* YOUR INSTRUCTIONS
Set down, please, without alteration, the lines of the entries below from the first through the one containing "Given: Click the Add Bucket button".

------ RECORDS PROVIDED

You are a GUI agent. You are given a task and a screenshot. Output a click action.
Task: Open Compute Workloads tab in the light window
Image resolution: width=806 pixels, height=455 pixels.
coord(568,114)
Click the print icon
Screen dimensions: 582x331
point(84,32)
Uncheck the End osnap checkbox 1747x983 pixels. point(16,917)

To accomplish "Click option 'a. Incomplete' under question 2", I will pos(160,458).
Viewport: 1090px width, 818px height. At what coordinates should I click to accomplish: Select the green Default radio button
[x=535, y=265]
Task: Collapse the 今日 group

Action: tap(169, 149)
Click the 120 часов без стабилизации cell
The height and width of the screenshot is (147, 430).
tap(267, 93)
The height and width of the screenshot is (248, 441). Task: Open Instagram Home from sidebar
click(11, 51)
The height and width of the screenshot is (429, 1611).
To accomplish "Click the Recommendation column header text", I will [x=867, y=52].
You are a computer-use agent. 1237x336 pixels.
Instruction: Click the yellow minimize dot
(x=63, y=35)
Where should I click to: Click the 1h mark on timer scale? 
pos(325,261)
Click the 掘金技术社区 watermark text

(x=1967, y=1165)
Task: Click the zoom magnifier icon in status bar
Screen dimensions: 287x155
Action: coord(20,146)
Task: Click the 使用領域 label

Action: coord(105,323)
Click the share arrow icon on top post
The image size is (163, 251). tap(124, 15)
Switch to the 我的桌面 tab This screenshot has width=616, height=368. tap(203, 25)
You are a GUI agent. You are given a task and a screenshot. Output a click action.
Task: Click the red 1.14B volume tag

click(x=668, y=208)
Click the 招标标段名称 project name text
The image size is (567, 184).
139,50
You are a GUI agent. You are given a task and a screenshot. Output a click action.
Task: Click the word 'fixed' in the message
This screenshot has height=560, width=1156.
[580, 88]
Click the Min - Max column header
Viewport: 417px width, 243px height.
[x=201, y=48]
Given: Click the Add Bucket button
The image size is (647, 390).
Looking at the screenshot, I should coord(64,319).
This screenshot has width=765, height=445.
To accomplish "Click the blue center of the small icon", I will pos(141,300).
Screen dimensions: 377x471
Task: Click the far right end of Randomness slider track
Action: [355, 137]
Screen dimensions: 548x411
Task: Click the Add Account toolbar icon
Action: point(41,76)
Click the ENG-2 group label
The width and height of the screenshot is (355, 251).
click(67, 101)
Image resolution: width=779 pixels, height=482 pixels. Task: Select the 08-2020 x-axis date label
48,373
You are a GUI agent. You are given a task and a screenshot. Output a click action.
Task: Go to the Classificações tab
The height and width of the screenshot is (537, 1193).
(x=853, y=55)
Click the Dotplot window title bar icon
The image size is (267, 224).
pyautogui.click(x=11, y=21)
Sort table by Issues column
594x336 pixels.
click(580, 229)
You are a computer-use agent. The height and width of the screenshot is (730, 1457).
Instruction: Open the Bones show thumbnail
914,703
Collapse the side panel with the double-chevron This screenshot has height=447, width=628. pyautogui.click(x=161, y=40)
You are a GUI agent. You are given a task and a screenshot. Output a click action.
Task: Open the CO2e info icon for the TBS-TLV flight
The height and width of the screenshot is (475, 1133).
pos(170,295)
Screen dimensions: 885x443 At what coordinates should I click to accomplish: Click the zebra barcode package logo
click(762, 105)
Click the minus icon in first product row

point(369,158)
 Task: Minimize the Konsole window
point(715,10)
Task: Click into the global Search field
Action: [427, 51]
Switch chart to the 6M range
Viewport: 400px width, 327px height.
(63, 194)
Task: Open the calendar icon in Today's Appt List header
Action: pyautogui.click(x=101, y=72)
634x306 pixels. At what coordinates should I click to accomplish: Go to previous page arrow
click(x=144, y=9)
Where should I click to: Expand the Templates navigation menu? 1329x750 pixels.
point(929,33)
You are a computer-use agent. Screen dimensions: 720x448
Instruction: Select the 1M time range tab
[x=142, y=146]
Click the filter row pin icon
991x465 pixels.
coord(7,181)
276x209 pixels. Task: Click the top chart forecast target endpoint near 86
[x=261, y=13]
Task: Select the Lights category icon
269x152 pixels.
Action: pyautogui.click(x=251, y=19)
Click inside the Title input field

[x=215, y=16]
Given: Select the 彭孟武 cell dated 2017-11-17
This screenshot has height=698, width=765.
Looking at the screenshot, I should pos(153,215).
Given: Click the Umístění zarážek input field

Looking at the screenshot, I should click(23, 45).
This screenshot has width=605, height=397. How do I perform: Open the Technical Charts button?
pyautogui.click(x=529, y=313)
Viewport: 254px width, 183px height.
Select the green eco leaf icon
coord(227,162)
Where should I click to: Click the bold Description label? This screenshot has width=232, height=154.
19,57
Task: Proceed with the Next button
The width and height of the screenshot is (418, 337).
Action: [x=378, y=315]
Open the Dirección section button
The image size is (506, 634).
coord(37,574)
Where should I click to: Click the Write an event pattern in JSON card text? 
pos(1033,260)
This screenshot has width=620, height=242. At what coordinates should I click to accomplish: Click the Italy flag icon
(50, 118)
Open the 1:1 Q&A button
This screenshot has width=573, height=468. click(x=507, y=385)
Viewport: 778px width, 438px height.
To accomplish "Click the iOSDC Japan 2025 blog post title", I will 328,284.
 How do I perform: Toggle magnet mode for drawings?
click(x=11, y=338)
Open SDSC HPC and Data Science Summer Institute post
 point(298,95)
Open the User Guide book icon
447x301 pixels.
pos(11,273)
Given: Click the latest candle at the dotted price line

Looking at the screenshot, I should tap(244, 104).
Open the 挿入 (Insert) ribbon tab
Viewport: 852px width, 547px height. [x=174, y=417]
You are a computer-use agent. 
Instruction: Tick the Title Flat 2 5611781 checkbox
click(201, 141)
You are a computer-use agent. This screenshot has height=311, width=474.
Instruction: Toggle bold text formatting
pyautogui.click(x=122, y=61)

------------

* RESPONSE BOX
You are a GUI agent. You are given a task and a screenshot. Output a click action.
Task: Open Compute Workloads tab in the light window
Image resolution: width=806 pixels, height=455 pixels.
coord(568,114)
Click the print icon
Screen dimensions: 582x331
point(84,32)
Uncheck the End osnap checkbox 1747x983 pixels. point(16,917)

To accomplish "Click option 'a. Incomplete' under question 2", I will pos(160,458).
Viewport: 1090px width, 818px height. At what coordinates should I click to accomplish: Select the green Default radio button
[x=535, y=265]
Task: Collapse the 今日 group

Action: tap(169, 149)
Click the 120 часов без стабилизации cell
The height and width of the screenshot is (147, 430).
tap(267, 93)
The height and width of the screenshot is (248, 441). Task: Open Instagram Home from sidebar
click(11, 51)
The height and width of the screenshot is (429, 1611).
To accomplish "Click the Recommendation column header text", I will [x=867, y=52].
You are a computer-use agent. 1237x336 pixels.
Instruction: Click the yellow minimize dot
(x=63, y=35)
Where should I click to: Click the 1h mark on timer scale? 
pos(325,261)
Click the 掘金技术社区 watermark text

(x=1967, y=1165)
Task: Click the zoom magnifier icon in status bar
Screen dimensions: 287x155
Action: coord(20,146)
Task: Click the 使用領域 label

Action: coord(105,323)
Click the share arrow icon on top post
The image size is (163, 251). tap(124, 15)
Switch to the 我的桌面 tab This screenshot has width=616, height=368. tap(203, 25)
You are a GUI agent. You are given a task and a screenshot. Output a click action.
Task: Click the red 1.14B volume tag

click(x=668, y=208)
Click the 招标标段名称 project name text
The image size is (567, 184).
139,50
You are a GUI agent. You are given a task and a screenshot. Output a click action.
Task: Click the word 'fixed' in the message
This screenshot has height=560, width=1156.
[580, 88]
Click the Min - Max column header
Viewport: 417px width, 243px height.
[x=201, y=48]
Given: Click the Add Bucket button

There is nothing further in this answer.